司馬遼太郎の『夏草の賦』は、戦国時代から安土桃山時代にかけて、土佐(現在の高知県)から身を起こし、一代で四国を統一した武将、**長宗我部元親(ちょうそかべもとちか)**を主人公とした歴史小説です。
この小説の大きな特徴は、以下の点にあります。
主人公・長宗我部元親の人間像:
司馬遼太郎は、土佐の片田舎の小領主だった元親が、いかにして四国を平定するほどの人物に成長したかを描いています。単なる勇猛な武将としてではなく、深謀遠慮に長け、政治にも優れた一面を持った人物として描かれています。また、織田信長の妹と縁を持つ妻・菜々との交流を通して、人間味あふれる内面も描かれています。
中央と辺境の対比:
京を治め天下統一を進める織田信長と、僻遠の地・土佐から四国制覇を目指す元親の対比が、物語の大きな軸となっています。元親は、中央の趨勢を握る信長との間で、権謀術数の限りを尽くしながら、野望を追求していきます。しかし、信長にとって四国は単なる征服対象であり、やがて両者の関係は決裂に向かいます。
「夏草の賦」というタイトルに込められた意味:
タイトルは、夏に生い茂った草が、やがて枯れてしまうように、武将の夢や野望がはかなく散っていく様を暗示しています。
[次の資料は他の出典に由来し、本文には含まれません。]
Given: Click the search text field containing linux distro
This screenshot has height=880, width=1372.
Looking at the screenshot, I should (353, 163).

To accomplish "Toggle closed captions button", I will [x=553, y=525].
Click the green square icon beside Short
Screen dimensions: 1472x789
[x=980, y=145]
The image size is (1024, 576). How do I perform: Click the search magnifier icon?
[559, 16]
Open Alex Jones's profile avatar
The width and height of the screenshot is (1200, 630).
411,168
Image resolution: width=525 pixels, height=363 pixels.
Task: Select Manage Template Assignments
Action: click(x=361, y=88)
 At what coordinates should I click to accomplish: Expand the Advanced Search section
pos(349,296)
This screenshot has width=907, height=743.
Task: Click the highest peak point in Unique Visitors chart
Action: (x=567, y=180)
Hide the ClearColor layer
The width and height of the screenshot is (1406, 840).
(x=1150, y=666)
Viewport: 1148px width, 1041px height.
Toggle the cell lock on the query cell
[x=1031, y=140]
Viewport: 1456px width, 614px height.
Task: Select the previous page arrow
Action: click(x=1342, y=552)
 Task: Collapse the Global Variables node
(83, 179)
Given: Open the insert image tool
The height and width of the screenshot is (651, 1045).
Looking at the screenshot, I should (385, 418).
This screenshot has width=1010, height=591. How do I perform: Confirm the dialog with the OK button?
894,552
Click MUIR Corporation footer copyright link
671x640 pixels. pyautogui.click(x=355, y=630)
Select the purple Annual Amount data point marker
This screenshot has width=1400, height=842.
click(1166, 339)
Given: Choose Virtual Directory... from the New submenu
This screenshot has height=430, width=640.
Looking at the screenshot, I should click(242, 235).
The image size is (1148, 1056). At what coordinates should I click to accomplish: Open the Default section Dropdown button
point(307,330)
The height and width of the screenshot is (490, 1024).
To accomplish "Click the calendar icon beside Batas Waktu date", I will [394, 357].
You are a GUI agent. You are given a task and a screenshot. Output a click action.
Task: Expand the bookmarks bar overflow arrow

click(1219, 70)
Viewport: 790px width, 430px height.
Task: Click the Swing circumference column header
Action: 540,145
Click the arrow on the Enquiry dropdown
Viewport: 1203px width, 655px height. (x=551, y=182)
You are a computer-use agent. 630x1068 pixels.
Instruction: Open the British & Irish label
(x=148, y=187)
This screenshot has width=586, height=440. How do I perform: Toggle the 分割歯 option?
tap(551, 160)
物語のクライマックスは、元親と信長の対立が激化する中で、本能寺の変が勃発し、信長が倒れるという歴史的な出来事と重なります。その後、豊臣秀吉の天下となり、元親は秀吉政権に屈することになります。この、天下に届きそうで届かなかった元親の「無念の生涯」が、このタイトルの意味を深くしていると言えるでしょう。
単なる戦記物ではなく、戦国の動乱期を生き抜いた一人の男の生涯と、その夢が露と消えていくさまを描いた、哀愁漂う歴史小説と言えます。